RFR: 8323582: C2 SuperWord AlignVector: misaligned vector memory access with unaligned native memory [v4]
Vladimir Kozlov
kvn at openjdk.org
Tue Feb 25 17:32:02 UTC 2025
On Tue, 25 Feb 2025 09:27:13 GMT, Emanuel Peter <epeter at openjdk.org> wrote:
>> Note: the approach with Predicates and Multiversioning prepares us well for Runtime Checks for Aliasing Analysis, see more below.
>>
>> **Background**
>>
>> With `-XX:+AlignVector`, all vector loads/stores must be aligned. We try to statically determine if we can always align the vectors. One condition is that the address `base` is already aligned. For arrays, we know that this always holds, because they are `ObjectAlignmentInBytes` aligned. But with native memory, the `base` is just some arbitrarily aligned pointer.
>>
>> **Problem**
>>
>> So far, we have just naively assumed that the `base` is always `ObjectAlignmentInBytes` aligned. But that does not hold for `native` memory segments: the `base` can also be unaligned. I had constructed such an example, and with `-XX:+AlignVector -XX:+VerifyAlignVector` this example hits the verification code.
>>
>>
>> MemorySegment nativeAligned = Arena.ofAuto().allocate(RANGE * 4 + 1);
>> MemorySegment nativeUnaligned = nativeAligned.asSlice(1);
>> test3(nativeUnaligned);
>>
>>
>> When compiling the test method, we assume that the `nativeUnaligned.address()` is aligned - but it is not!
>>
>> static void test3(MemorySegment ms) {
>> for (int i = 0; i < RANGE; i++) {
>> long adr = i * 4L;
>> int v = ms.get(ELEMENT_LAYOUT, adr);
>> ms.set(ELEMENT_LAYOUT, adr, (int)(v + 1));
>> }
>> }
>>
>>
>> **Solution: Runtime Checks - Predicate and Multiversioning**
>>
>> Of course we could just forbid cases where we have a `native` base from vectorizing. But that would lead to regressions currently - in most cases we do get aligned `base`s, and we currently vectorize those. We cannot statically determine if the `base` is aligned, we need a runtime check.
>>
>> I came up with 2 options where to place the runtime checks:
>> - A new "auto vectorization" Parse Predicate:
>> - This only works when predicates are available.

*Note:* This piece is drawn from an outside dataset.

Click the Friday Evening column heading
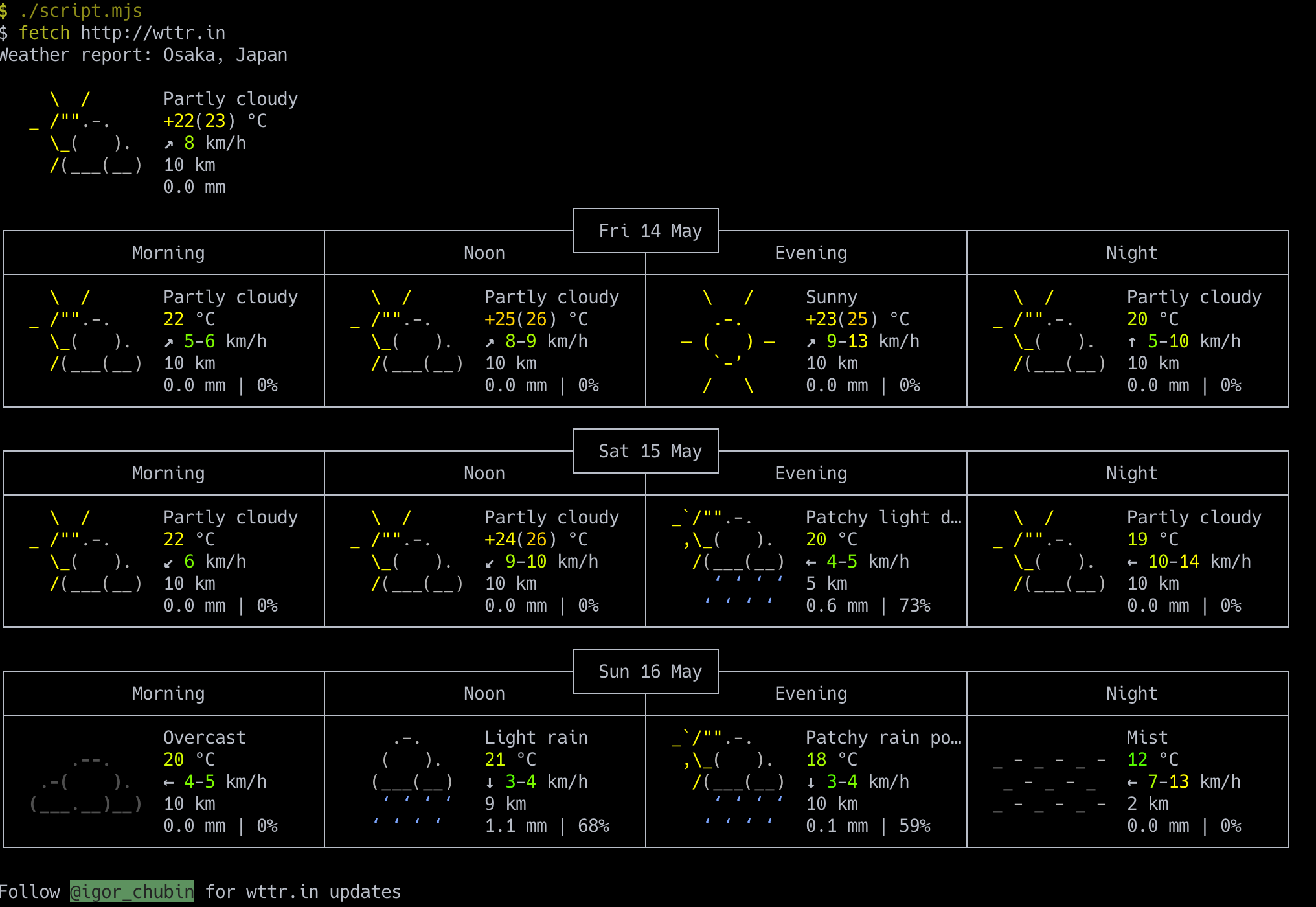Image resolution: width=1316 pixels, height=907 pixels. point(811,253)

>> - If we fail the predicate, then we recompile without the predicate. That means we cannot add a check to the predicate any more, and we would have to do multiversioning at that point if we still want to have a vectorized loop.
>> - Multiversion the loop:
>> - Create 2 copies of the loop (fast and slow loops).

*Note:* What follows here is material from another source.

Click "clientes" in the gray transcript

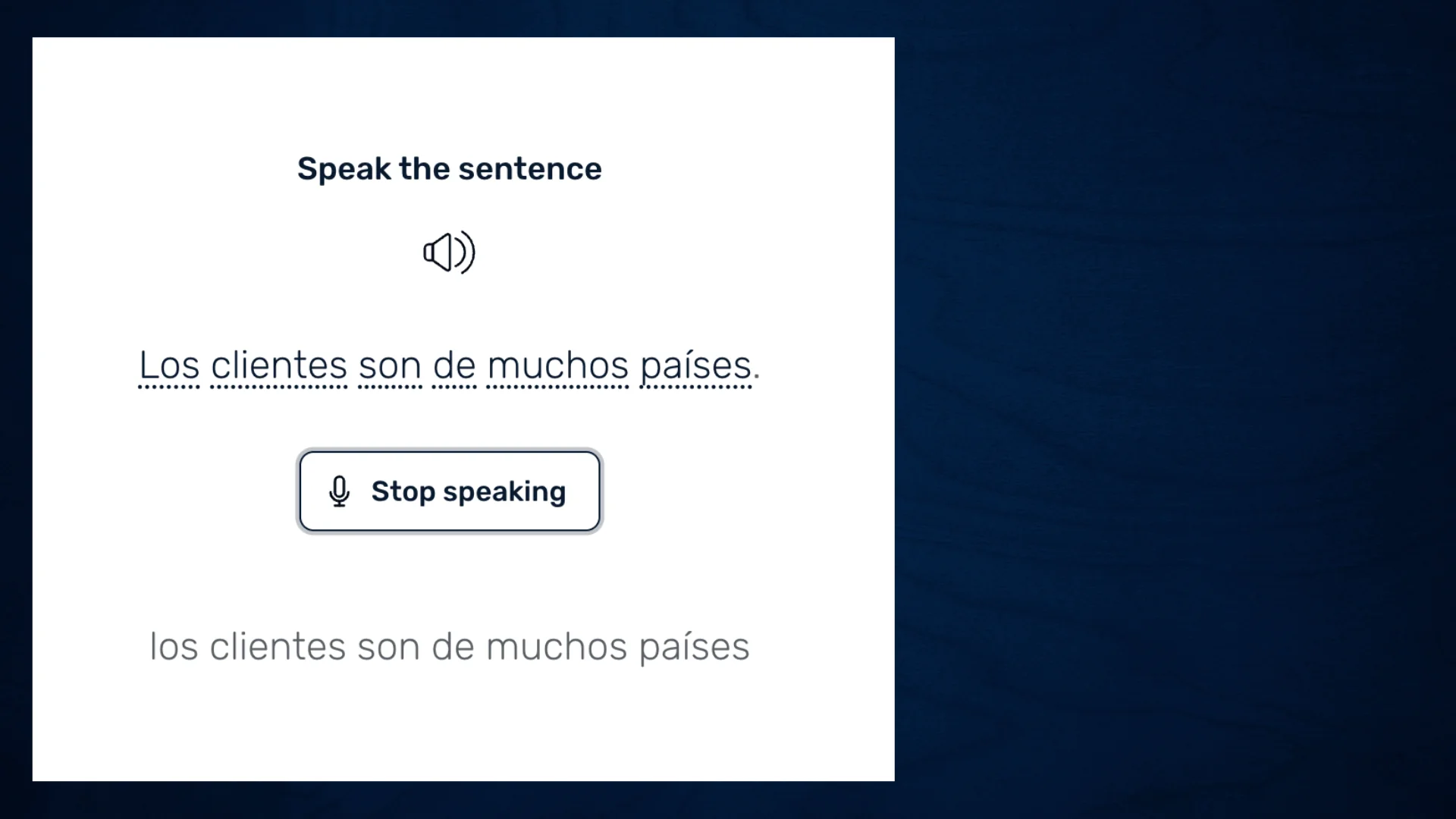278,647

>> - The `fast_loop` can make speculative alignment assumptions, and add the corresponding check to the `multiversion_if` which decides which loop we take
>> - In the `slow_loop`, we make no assumption which means we can not vectorize, but we still compile - so even ...
>
> Emanuel Peter has updated the pull request with a new target base due to a merge or a rebase. The pull request now contains 66 commits:
>
> - Merge branch 'master' into JDK-8323582-SW-native-alignment
> - stall -> delay, plus some more comments
> - adjust selector if probability
> - Merge branch 'master' into JDK-8323582-SW-native-alignment
> - remove multiversion mark if we break the structure
> - register opaque with igvn
> - copyright and rm CFG check
> - IR rules for all cases
> - 3 test versions
> - test changed to unaligned ints
> - ... and 56 more: https://git.openjdk.org/jdk/compare/d551daca...8eb52292
This looks good for me.
-------------
Marked as reviewed by kvn (Reviewer).